Repeat word for word the lines from the top of the records through the line containing "PC (911, 23)", and skip the pictures.

▸ **Stored records**
• • • • •

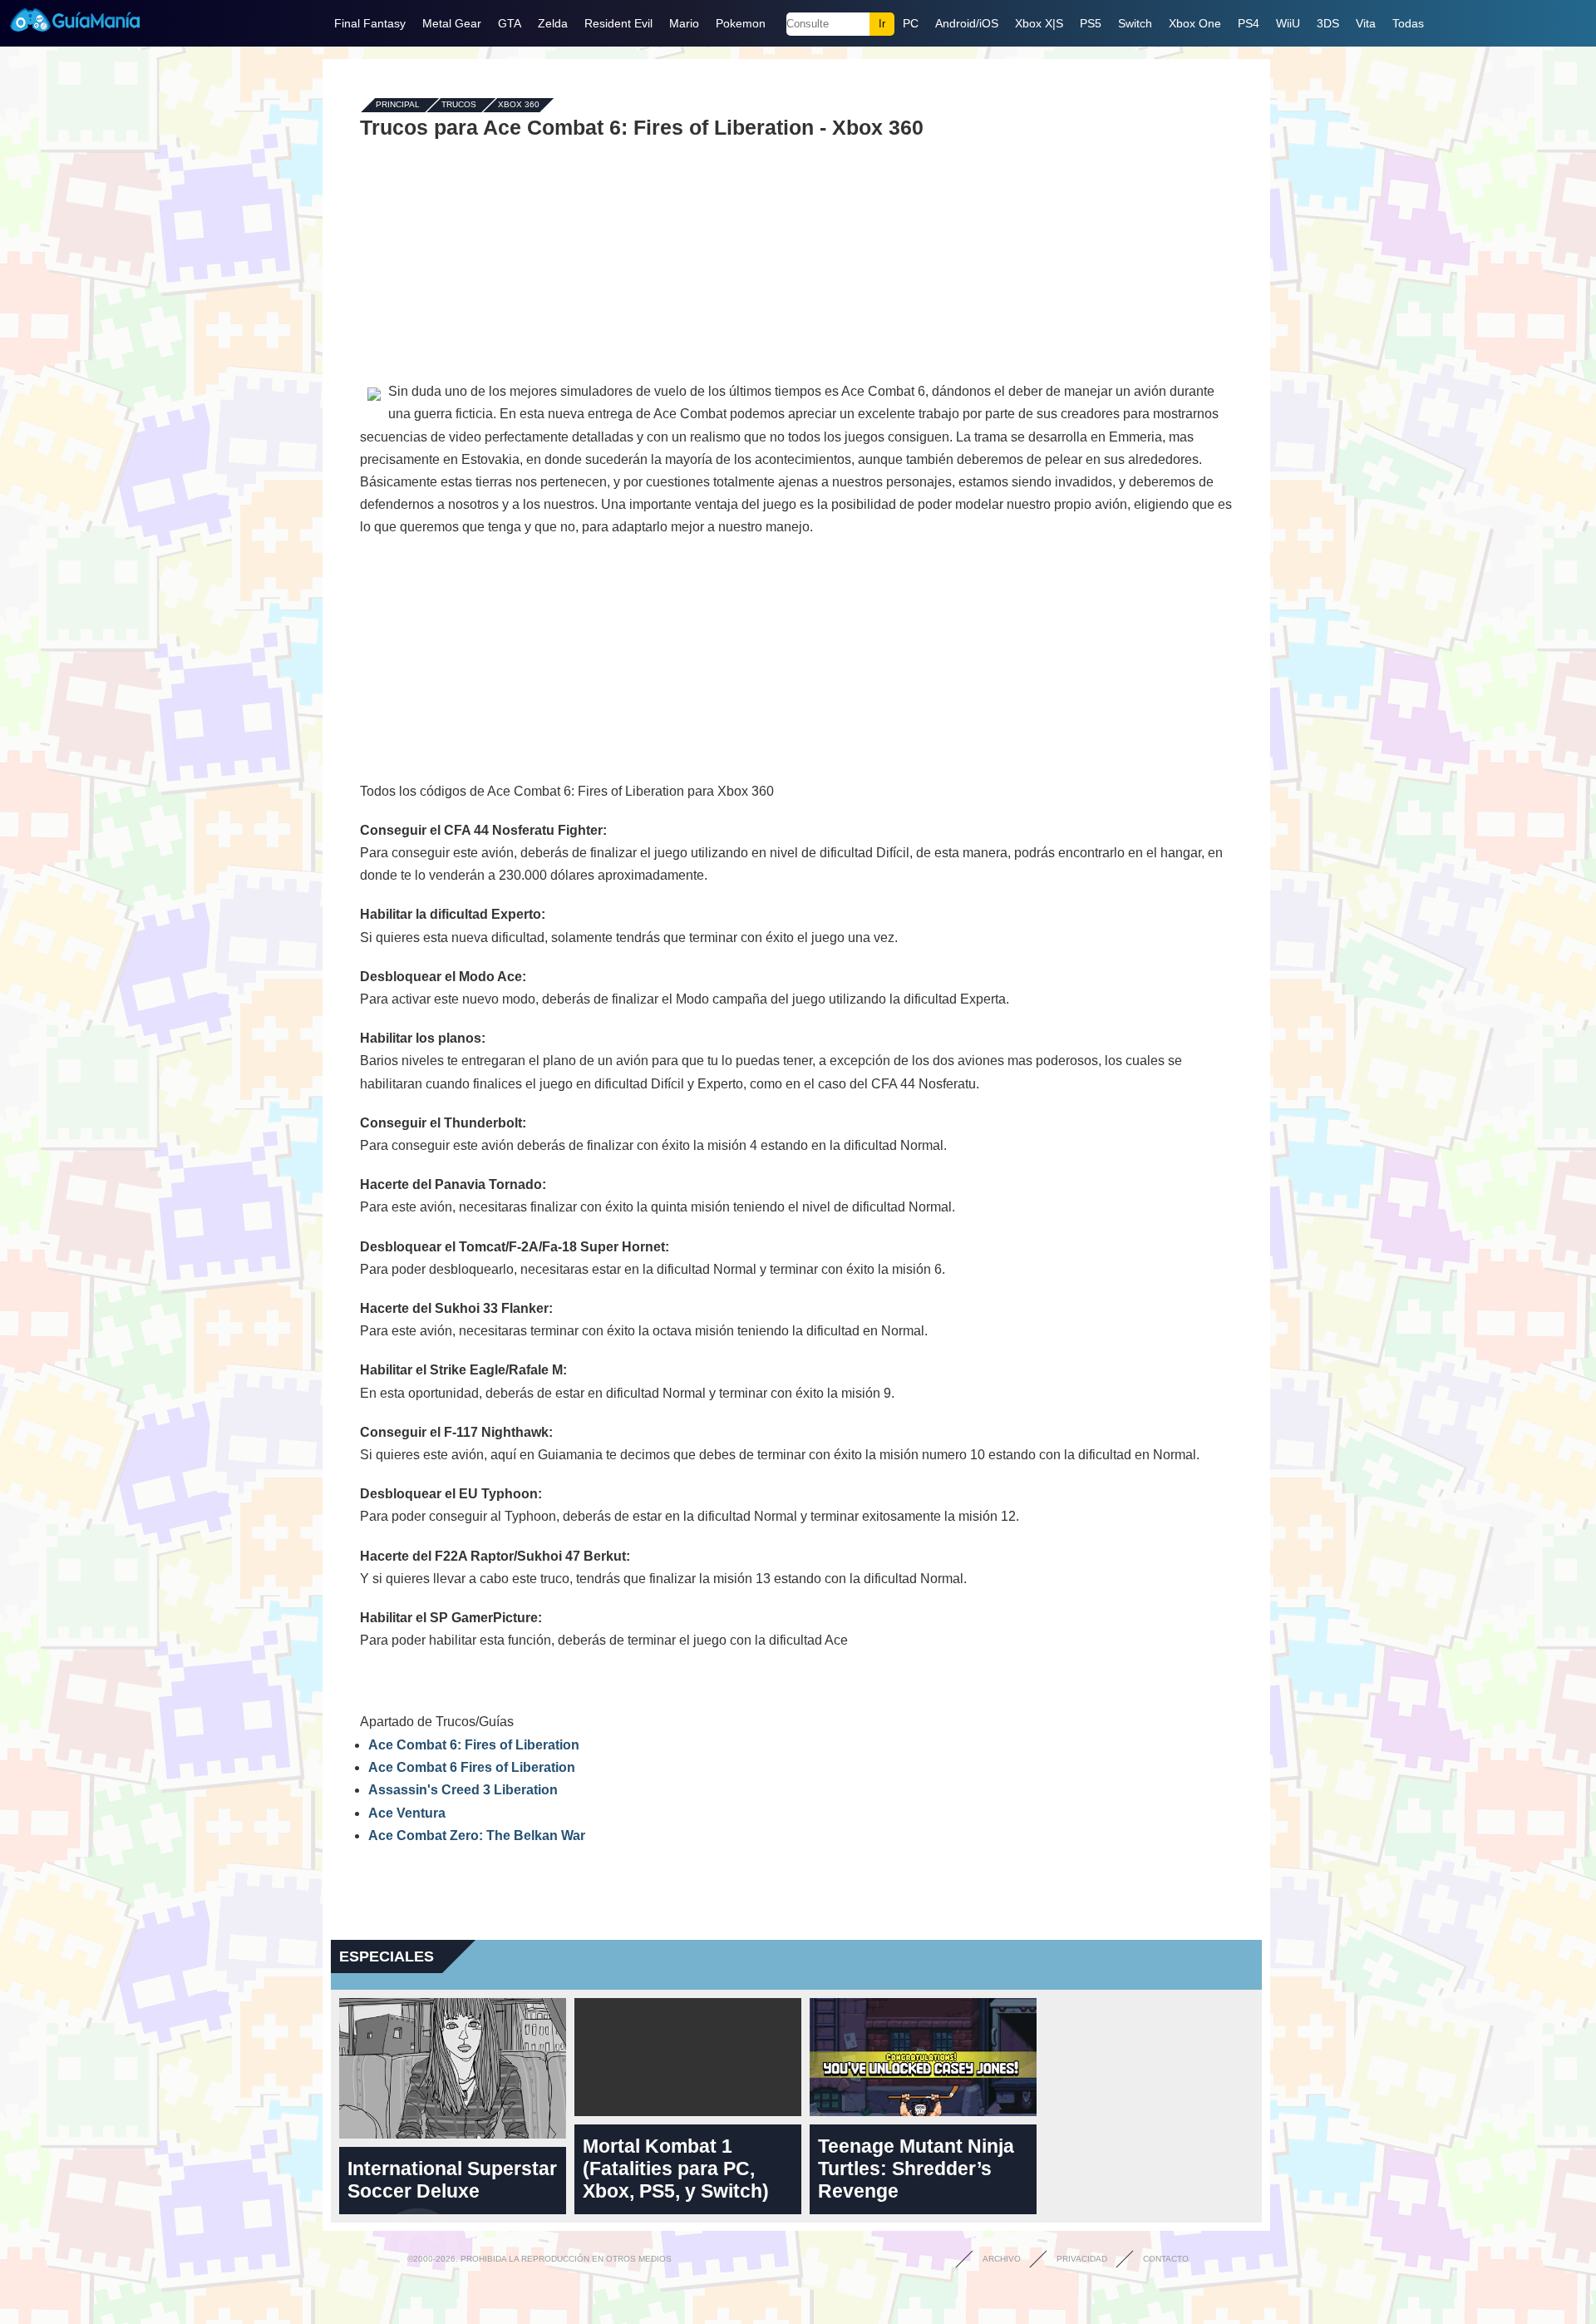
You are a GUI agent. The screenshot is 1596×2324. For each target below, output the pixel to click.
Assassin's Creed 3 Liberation (463, 1790)
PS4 (1248, 23)
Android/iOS (966, 23)
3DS (1328, 23)
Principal (398, 105)
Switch (1135, 23)
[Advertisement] (796, 259)
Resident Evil (618, 23)
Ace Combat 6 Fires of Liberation (471, 1767)
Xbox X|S (1039, 23)
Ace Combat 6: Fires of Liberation (473, 1745)
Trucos (458, 105)
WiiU (1288, 23)
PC (911, 23)
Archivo (1002, 2258)
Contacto (1166, 2258)
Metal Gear (451, 23)
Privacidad (1082, 2258)
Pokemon (741, 23)
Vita (1366, 23)
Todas (1408, 23)
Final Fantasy (370, 23)
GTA (509, 23)
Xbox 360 (518, 105)
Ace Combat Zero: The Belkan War (476, 1835)
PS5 (1090, 23)
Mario (684, 23)
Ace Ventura (407, 1813)
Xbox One (1195, 23)
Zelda (553, 23)
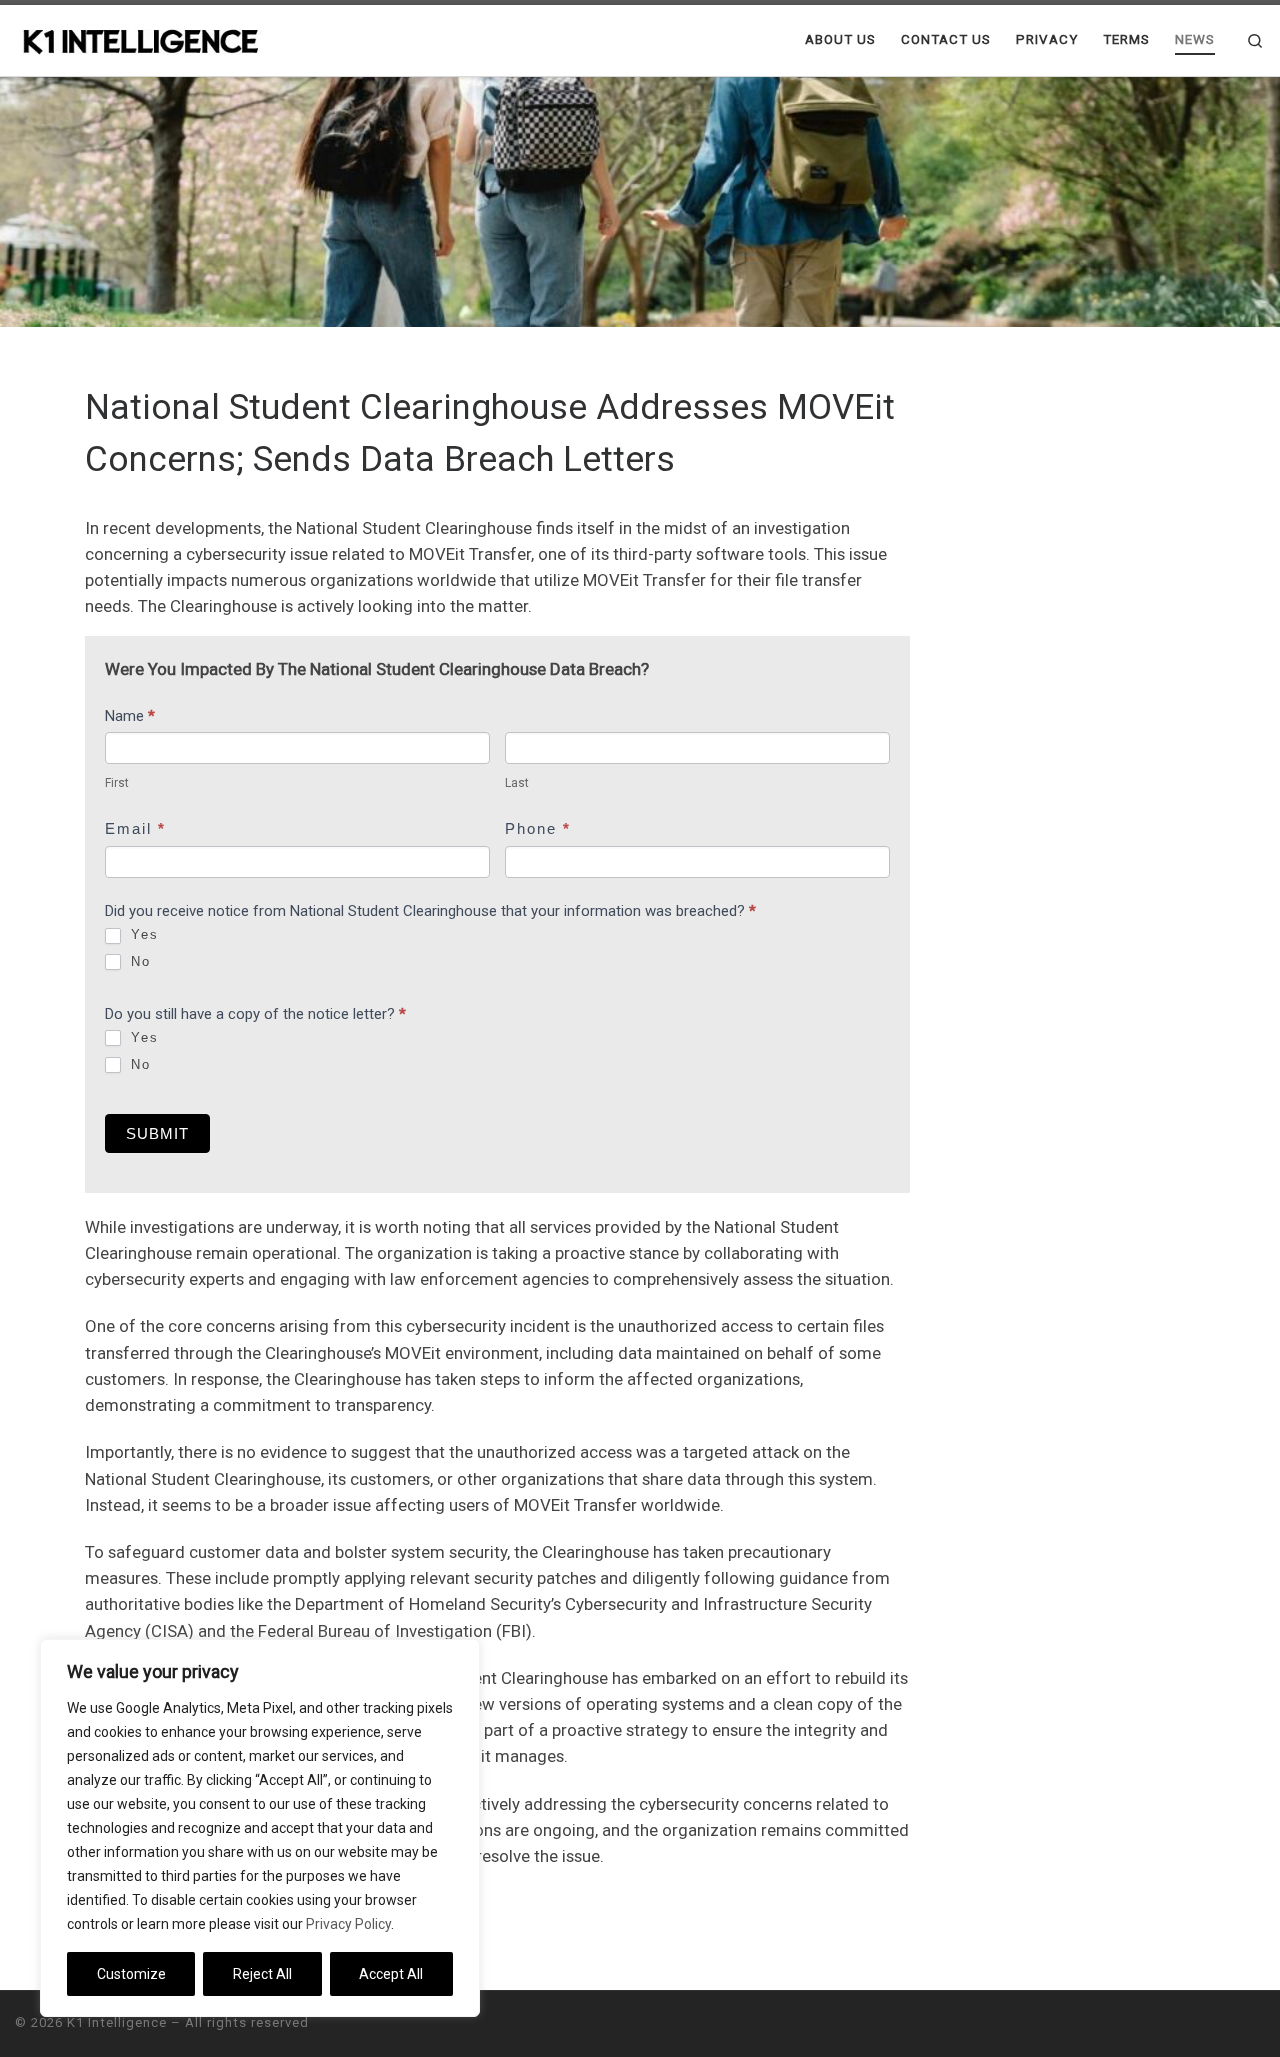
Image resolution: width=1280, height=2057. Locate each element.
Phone (538, 828)
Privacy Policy (348, 1924)
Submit (157, 1133)
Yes (142, 934)
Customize (131, 1974)
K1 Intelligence (117, 2022)
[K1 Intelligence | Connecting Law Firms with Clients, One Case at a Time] (140, 39)
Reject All (262, 1974)
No (138, 961)
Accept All (391, 1974)
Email (135, 828)
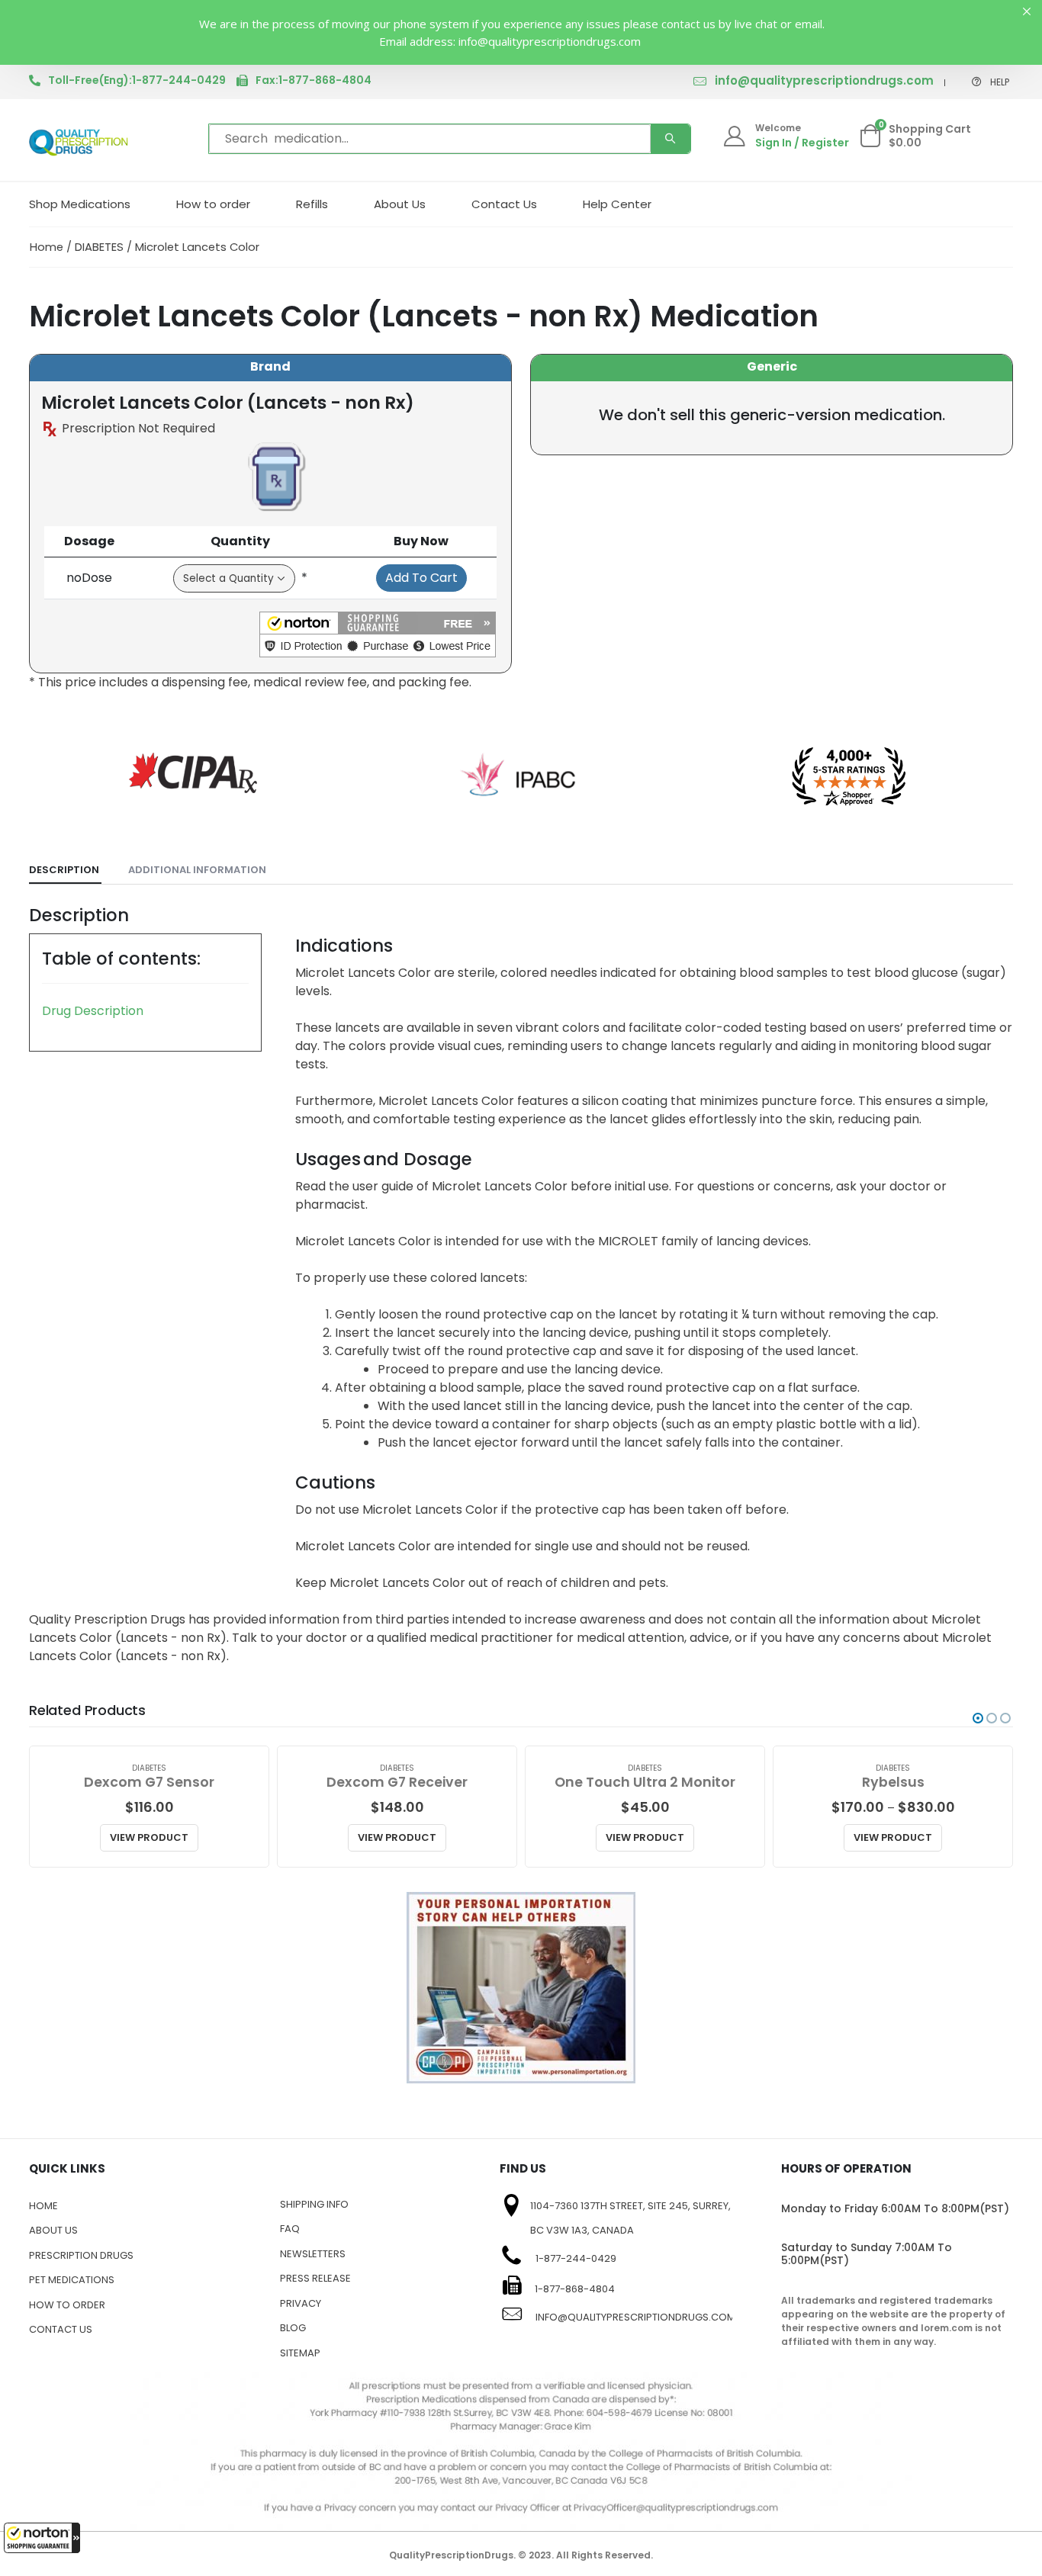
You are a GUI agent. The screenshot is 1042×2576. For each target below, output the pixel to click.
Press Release (315, 2278)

• • • • •

▸ **Task solution**
You are a GUI agent. The screenshot is 1596×2324. For each target below, output the pixel to click.
Assassin's Creed 3 Liberation (463, 1790)
PS4 (1248, 23)
Android/iOS (966, 23)
3DS (1328, 23)
Principal (398, 105)
Switch (1135, 23)
[Advertisement] (796, 259)
Resident Evil (618, 23)
Ace Combat 6 Fires of Liberation (471, 1767)
Xbox X|S (1039, 23)
Ace Combat 6: Fires of Liberation (473, 1745)
Trucos (458, 105)
WiiU (1288, 23)
PC (911, 23)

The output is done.